[OBIETTIVO DELL'ESERCIZIO] Cita esattamente il passo del brano su Angelini a Tripoli che va da "In questa storia" fino a "della nostra arte." incluso.

[BRANO FORNITO]
=====
La presenza di Angelini a Tripoli f particolarmente significativa proprio in quegli anni anche perché esprimeva, quasi simbolicamente la possibilità e la fecondità di un legame fra le due culture, italiana e araba. Questa esperienza è stata bruscamente interrotta. Credo che le parole dello stesso Angelini possano indicare quanto grave e drammatico fu  per lui abbandonare una terra, cui aveva dato tanti anni di lavoro passione e sacrifici. Vorrei soltanto aggiungere che sono convinto che, al di là degli alterni avvenimenti di questi ultimi decenni, i rapporti fra italiani e libici sono imposti ad ambedue i nostri popoli dalla storia e dalla geografia; e che una nostra collaborazione con la Libia non può non andare nel senso di una tradizione, ancor più che secolare, millenaria,

In questa storia di indipendenza fra le due culture, la figura di Angelini rimarrà certamente. Come essa rimarrà senza dubbio e concretamente, nell’opera e nell’animo degli artisti e degli orafi libici, che non potranno non ispirarsi agli insegnamenti ricevuti da un rappresentante così tipico e così sensibile della nostra arte.
=====
[INFORMAZIONI FORNITE]

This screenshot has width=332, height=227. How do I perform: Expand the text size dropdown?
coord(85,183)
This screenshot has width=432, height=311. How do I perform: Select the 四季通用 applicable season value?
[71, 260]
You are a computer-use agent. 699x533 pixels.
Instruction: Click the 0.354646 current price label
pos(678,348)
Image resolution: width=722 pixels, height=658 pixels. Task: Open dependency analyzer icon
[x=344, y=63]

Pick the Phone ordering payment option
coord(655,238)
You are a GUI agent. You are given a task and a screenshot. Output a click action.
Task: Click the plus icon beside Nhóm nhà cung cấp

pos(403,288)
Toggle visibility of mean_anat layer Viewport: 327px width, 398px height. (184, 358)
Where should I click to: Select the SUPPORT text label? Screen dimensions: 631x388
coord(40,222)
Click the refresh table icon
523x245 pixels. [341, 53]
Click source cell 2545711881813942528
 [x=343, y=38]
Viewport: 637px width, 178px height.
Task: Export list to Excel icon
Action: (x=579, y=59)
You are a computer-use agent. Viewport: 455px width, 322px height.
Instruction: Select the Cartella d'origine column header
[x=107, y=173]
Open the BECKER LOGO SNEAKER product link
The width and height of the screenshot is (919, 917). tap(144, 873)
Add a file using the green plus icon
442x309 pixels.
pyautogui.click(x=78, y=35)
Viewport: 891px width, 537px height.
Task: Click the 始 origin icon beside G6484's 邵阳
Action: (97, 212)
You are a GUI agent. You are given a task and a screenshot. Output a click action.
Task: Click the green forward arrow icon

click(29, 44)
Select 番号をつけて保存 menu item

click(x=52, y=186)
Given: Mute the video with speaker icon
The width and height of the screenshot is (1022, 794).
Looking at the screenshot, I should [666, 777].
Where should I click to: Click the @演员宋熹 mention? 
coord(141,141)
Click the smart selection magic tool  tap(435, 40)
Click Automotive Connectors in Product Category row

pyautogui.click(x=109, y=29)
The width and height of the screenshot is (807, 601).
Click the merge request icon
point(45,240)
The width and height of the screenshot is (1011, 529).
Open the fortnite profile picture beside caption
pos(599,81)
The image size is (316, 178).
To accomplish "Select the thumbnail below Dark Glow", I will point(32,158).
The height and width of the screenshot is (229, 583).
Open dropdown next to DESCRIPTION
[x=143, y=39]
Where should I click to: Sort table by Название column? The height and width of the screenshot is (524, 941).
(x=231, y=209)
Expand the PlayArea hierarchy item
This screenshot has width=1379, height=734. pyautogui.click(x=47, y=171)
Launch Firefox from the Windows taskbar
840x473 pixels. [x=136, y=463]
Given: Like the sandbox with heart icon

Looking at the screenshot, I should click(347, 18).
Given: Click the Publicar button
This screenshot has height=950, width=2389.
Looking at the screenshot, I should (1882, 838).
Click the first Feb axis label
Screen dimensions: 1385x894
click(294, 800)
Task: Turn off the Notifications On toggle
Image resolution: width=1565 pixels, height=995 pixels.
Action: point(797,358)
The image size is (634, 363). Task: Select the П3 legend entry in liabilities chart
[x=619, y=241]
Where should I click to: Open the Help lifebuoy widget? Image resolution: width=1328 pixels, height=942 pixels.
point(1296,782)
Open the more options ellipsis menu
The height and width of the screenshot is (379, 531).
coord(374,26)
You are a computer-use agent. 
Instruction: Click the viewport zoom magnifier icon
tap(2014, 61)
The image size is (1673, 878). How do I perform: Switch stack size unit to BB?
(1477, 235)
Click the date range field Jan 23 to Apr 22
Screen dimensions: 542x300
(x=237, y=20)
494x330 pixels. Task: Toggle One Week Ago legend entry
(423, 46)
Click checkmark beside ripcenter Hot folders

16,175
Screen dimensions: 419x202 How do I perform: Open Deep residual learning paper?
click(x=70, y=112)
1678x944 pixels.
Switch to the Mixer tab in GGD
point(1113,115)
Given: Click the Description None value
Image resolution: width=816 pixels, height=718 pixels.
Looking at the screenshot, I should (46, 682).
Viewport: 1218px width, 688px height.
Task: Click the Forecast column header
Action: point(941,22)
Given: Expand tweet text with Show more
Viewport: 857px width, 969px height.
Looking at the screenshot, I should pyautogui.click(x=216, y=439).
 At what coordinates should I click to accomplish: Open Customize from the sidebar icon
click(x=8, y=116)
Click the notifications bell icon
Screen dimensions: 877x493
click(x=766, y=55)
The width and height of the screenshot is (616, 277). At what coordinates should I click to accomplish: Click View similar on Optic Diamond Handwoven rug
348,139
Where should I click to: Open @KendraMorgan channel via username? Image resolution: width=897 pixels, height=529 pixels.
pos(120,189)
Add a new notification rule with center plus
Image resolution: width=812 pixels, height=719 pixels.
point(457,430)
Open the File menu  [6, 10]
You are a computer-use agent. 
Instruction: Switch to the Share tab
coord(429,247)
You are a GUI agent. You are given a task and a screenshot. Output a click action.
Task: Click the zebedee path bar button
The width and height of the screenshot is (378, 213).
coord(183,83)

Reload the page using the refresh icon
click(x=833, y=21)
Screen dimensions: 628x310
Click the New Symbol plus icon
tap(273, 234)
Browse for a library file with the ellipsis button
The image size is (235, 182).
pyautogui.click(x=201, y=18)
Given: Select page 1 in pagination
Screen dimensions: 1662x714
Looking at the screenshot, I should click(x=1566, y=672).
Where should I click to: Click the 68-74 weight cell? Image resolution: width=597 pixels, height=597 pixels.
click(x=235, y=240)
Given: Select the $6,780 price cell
=====
[RISULTATO DELL'ESERCIZIO]
In questa storia di indipendenza fra le due culture, la figura di Angelini rimarrà certamente. Come essa rimarrà senza dubbio e concretamente, nell’opera e nell’animo degli artisti e degli orafi libici, che non potranno non ispirarsi agli insegnamenti ricevuti da un rappresentante così tipico e così sensibile della nostra arte.